Rudolf war ein Skeptiker, der ebenso wie Luther falsche Sicherheiten verwarf. Hat ihn das zu einem gemacht, der in diskreter Weise glaubte? Mich hat sehr berührt, als Rudolf bei der Beerdigung seiner Hannah zum Grab trat, in das soeben der Sarg hinabgelassen worden war. Wie alle anderen warf er Erde hinab. Und dann griff er in seine Manteltasche, holte einen Rosenkranz heraus, den Hannah bei sich getragen hatte, und warf ihn ins Grab. Rudolf hatte seine Frau in einem Gespräch als „primordial religiöse Frau“ bezeichnet, eine, die großes Vertrauen in das Leben hatte Und die eine Liebende geworden war. Aber ist nicht genau dies der Weg zur wahrhaftigen Menschwerdung? Es wird Rudolf wohl innerlich nicht fremd geblieben sein, was er an seiner Frau so sehr schätzte.

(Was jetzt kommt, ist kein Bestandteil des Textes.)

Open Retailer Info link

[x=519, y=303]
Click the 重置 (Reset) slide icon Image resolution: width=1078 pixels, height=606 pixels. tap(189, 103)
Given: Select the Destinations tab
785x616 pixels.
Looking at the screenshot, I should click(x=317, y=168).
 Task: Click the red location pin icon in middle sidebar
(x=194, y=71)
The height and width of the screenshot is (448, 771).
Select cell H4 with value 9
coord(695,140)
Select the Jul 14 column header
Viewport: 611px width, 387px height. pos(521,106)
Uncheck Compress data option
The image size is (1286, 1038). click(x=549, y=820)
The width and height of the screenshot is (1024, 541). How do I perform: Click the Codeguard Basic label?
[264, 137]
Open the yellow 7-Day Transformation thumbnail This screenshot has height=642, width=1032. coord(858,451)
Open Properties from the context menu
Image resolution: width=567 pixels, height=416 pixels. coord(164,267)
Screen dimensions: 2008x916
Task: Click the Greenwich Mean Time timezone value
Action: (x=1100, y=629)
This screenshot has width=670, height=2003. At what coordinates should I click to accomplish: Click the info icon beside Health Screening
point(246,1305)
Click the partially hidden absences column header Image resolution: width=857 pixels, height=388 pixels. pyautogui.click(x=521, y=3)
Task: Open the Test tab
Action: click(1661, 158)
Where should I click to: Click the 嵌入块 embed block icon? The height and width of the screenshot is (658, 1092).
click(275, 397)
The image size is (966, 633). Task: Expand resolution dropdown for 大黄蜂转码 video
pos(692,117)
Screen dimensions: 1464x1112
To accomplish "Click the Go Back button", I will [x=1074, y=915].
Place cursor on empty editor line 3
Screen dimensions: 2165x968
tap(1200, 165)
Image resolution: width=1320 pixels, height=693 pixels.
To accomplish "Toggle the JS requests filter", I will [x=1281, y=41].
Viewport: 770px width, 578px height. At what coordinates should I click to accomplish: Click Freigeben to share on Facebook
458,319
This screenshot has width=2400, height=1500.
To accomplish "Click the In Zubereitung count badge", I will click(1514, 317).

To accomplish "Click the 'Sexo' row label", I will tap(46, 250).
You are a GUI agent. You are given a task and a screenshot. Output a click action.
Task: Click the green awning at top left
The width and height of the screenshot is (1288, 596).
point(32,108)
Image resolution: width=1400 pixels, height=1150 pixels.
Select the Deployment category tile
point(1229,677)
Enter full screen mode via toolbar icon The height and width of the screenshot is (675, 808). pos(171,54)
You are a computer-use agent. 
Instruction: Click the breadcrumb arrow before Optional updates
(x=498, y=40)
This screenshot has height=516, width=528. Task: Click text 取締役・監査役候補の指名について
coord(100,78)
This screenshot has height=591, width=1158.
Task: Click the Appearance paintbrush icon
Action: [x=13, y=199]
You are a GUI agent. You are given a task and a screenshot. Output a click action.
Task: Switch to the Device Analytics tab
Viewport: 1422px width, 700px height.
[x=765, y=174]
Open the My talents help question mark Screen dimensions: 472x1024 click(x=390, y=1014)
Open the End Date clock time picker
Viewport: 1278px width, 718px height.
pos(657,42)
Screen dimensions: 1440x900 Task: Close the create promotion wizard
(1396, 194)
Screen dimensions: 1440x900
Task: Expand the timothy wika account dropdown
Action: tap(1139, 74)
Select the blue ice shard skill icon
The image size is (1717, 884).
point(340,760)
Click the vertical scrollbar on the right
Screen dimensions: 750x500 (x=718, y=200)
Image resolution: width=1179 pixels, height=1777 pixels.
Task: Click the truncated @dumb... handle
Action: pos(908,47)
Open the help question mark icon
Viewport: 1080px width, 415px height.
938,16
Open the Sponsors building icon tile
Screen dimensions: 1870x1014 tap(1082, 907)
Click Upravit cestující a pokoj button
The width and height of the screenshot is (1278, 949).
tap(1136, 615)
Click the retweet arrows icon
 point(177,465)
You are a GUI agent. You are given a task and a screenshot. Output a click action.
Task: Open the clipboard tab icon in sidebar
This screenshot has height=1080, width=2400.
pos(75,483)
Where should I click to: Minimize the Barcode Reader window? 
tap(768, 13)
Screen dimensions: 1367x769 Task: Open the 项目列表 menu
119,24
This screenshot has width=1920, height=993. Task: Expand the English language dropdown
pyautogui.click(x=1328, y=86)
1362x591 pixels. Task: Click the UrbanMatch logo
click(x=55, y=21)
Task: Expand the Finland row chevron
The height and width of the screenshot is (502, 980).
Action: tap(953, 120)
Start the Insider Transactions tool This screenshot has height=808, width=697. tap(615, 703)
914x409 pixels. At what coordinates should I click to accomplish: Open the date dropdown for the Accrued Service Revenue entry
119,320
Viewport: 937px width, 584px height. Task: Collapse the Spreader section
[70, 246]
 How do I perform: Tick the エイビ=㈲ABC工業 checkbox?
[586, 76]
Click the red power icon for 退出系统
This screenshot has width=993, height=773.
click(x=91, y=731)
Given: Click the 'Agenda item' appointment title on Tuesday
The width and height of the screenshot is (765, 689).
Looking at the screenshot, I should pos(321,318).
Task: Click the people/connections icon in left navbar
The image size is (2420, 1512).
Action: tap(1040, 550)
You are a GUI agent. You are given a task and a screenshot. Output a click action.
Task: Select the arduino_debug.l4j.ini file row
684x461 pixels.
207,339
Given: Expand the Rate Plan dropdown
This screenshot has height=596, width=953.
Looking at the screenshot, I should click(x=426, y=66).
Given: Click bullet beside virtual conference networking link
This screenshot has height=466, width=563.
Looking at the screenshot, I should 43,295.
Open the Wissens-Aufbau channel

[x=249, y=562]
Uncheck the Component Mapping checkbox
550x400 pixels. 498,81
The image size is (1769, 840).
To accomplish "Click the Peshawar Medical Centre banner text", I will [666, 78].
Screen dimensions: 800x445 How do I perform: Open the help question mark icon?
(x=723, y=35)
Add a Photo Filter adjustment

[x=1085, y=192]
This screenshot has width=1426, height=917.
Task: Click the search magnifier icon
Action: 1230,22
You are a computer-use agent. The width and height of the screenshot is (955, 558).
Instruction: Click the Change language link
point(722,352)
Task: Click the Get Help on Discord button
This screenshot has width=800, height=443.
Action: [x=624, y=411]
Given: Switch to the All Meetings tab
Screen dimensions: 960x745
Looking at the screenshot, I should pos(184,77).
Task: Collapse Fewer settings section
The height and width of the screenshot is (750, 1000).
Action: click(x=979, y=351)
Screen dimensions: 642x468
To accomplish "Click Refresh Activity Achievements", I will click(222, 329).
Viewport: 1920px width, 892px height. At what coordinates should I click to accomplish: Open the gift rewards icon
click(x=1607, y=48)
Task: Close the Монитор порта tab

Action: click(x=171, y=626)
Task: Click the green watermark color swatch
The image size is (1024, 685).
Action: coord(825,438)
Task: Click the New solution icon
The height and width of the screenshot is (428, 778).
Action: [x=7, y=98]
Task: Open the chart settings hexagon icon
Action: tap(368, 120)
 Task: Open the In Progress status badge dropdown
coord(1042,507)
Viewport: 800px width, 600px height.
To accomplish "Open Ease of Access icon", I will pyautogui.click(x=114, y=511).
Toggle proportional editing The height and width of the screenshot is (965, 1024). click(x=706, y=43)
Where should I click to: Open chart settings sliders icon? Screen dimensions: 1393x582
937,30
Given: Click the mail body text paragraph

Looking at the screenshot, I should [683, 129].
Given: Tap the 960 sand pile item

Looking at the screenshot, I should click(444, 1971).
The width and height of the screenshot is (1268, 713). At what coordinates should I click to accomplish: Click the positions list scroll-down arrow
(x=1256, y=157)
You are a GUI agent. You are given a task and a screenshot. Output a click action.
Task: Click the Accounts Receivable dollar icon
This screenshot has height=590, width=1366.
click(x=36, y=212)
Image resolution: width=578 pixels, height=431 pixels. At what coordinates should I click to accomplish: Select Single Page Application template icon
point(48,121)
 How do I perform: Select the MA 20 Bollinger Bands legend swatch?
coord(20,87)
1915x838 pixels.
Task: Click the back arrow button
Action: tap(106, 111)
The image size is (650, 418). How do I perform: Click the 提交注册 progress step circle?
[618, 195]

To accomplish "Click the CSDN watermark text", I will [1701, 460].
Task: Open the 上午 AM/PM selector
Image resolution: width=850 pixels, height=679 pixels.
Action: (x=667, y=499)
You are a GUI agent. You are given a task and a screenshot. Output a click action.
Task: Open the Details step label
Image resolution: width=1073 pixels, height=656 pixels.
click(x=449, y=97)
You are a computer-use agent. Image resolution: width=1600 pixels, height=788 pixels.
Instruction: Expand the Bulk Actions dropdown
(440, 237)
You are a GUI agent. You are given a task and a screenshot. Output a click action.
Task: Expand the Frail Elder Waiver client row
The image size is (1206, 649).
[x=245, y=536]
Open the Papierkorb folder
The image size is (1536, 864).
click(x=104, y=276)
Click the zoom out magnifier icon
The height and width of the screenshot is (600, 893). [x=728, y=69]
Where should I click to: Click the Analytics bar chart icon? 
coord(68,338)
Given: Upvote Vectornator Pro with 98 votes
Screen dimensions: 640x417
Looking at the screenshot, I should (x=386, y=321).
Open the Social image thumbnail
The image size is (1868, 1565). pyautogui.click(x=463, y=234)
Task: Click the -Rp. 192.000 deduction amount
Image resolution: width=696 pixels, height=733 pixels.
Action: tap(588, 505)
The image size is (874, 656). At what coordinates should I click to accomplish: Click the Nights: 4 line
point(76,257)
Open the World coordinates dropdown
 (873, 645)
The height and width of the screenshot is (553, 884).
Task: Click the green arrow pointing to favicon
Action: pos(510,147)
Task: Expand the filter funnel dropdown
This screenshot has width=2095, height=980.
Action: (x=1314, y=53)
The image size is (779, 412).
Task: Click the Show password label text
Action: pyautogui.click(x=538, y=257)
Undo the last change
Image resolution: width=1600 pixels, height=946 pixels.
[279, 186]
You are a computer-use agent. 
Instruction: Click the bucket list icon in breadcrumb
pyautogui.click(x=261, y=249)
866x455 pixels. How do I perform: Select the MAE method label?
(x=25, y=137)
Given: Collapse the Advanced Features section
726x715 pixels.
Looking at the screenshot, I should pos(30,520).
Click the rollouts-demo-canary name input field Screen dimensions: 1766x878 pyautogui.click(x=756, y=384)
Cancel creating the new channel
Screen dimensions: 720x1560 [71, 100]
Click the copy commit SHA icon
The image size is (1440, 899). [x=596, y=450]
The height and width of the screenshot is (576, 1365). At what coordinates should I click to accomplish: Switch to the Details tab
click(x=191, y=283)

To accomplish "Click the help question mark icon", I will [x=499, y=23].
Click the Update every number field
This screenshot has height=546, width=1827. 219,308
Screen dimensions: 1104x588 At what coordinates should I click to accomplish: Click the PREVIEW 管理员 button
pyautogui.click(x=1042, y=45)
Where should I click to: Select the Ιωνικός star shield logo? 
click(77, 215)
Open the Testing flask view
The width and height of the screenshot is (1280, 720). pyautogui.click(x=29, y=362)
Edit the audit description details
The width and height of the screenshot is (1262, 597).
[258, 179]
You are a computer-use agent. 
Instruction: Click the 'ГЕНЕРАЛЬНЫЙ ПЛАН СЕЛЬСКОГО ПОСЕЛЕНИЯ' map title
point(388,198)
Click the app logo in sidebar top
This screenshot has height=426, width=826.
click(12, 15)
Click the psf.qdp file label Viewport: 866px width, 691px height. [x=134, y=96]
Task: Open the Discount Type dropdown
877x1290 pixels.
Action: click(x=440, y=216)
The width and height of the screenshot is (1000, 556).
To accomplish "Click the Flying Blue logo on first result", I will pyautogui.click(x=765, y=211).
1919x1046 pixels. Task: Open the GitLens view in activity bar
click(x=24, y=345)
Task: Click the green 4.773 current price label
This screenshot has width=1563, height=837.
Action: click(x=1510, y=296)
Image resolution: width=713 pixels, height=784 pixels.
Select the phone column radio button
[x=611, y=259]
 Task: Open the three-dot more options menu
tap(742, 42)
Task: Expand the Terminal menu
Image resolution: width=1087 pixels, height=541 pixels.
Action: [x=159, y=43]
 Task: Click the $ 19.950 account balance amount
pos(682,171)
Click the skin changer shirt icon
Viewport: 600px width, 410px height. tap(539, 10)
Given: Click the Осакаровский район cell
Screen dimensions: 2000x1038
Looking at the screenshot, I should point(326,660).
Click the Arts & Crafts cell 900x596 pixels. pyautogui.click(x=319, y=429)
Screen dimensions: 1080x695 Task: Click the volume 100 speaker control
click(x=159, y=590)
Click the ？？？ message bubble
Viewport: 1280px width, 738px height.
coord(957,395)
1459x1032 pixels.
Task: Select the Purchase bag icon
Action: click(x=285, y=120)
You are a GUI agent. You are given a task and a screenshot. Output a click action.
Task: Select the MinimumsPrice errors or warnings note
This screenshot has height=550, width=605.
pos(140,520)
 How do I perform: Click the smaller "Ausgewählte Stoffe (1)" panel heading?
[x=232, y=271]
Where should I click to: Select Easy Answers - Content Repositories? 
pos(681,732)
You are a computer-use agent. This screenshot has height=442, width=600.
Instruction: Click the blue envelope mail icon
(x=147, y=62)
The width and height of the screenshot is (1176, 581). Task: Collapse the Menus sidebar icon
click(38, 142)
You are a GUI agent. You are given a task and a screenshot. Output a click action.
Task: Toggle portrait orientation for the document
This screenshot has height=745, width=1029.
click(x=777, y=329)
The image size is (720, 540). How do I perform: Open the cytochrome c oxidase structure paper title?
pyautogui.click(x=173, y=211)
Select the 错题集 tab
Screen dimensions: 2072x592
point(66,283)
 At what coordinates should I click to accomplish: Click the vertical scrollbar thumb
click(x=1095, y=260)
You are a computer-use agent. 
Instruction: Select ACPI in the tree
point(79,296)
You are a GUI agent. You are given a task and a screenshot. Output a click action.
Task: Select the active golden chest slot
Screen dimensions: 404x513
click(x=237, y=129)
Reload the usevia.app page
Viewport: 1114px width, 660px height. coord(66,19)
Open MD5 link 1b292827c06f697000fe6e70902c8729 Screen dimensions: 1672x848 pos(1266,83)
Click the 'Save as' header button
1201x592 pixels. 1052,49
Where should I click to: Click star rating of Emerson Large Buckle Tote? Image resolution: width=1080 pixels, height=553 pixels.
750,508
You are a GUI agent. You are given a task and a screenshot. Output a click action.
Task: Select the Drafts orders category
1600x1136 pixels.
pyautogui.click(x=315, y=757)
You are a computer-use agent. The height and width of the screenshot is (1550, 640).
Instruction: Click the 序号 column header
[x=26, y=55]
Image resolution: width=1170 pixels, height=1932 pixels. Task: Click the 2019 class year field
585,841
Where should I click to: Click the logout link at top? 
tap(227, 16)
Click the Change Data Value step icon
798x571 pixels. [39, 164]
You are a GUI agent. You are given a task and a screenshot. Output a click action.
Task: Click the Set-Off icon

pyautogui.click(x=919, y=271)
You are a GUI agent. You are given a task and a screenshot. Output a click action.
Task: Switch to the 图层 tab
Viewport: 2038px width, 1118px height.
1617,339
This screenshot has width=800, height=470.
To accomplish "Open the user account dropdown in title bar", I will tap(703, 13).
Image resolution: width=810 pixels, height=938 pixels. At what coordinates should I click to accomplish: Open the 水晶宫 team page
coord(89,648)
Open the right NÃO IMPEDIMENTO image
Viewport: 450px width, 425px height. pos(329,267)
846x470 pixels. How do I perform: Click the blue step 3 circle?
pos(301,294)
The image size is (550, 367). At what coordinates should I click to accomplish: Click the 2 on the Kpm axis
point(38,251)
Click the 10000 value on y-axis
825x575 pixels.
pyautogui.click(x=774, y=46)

Wir werden zum Abschluss dieser Abschiedsfeier aus Vivaldi’s Jahreszeiten den „Winter“ hören. Das hat auch damit zu tun, dass bei Hannahs Beerdigung der Herbst erklungen war. Zudem war es Winter in Wien geworden, als Rudolf seinen Tod meistern musste. Er hat ein Gebet Rainer Maria Rilkes eingelöst, der dieser im Buch von der Anmut und vom Tode uns schenkte:

O Herr, gib jedem seinen eignen Tod.
Das Sterben, das aus jenem Leben geht,
darin er Liebe hatte, Sinn und Not.

Es war zu Ostern dieses Covid-Jahres. Ich feierte den Gottesdienst in einer Gemeinde mit. Danach schrieb ich Rudolf in einem WhatsApp: „Lieber Rudolf, musste jetzt im österlichen Gottesdienst an Deine liebe Frau denken, und an Dich. Gut dass die Liebe stärker ist als der Tod. Dir pace e bene, Frohe Ostern, paul.“ Und er schrieb zurück: „Lieber Paul, ich danke Dir von ganzem Herzen. Schöne und friedliche Ostern wünsch ich Dir. An Hannah denk ich immer. Ich wollte, ich wär bei Ihre. Alles Liebe, Dein dankbarer Rudolf.“

Nun ist sein Wunsch, mit seiner Hannah vereint zu sein, in Erfüllung gegangen.